Below this line is the material. Write out only its lines from the one containing "You are a GUI" through the one containing "Image resolution: width=1296", both kept, exactly.
** Opening Given entries block **
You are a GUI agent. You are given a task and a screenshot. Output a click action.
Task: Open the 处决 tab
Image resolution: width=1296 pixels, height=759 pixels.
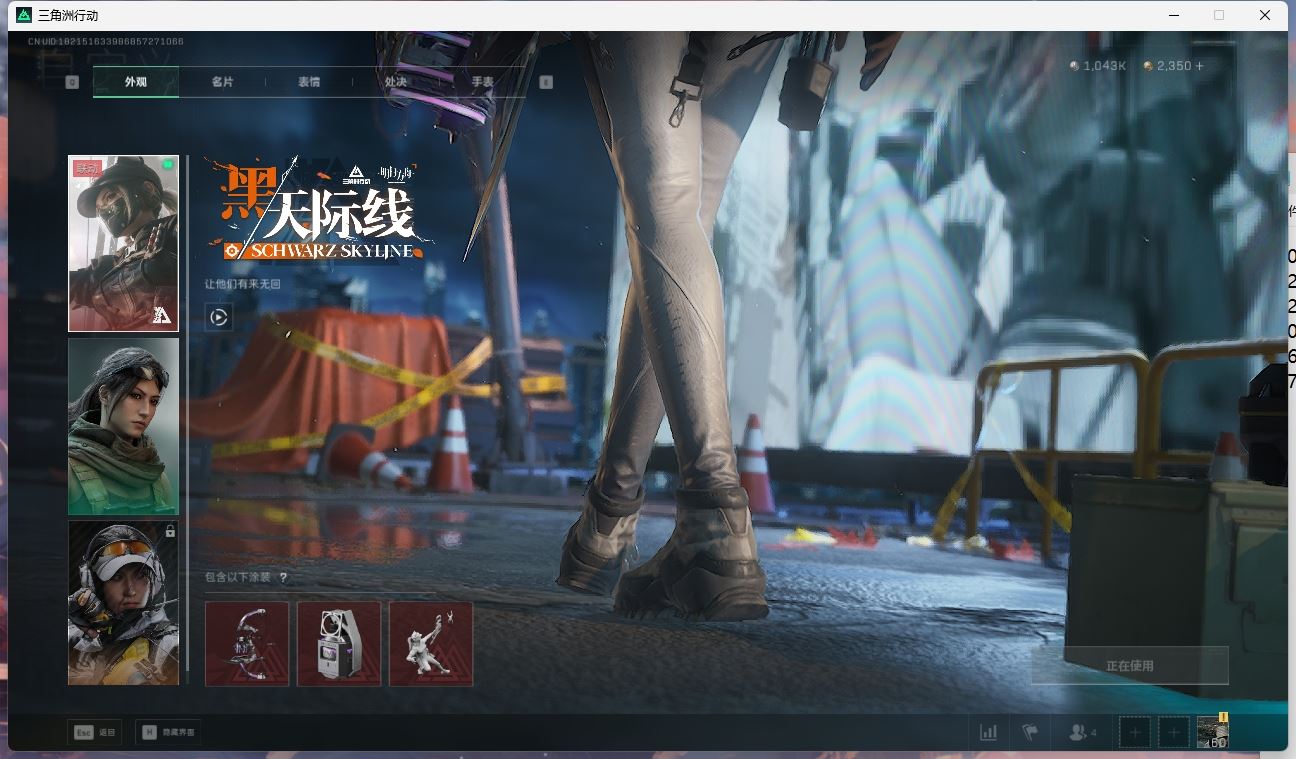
** Closing Given entries block **
** Opening Given entries block **
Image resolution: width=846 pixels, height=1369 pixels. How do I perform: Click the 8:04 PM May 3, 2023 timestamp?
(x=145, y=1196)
** Closing Given entries block **
# Answer for the task
You are a GUI agent. You are given a task and a screenshot. Output a click action.
Task: Open the 处决 tab
Image resolution: width=1296 pixels, height=759 pixels.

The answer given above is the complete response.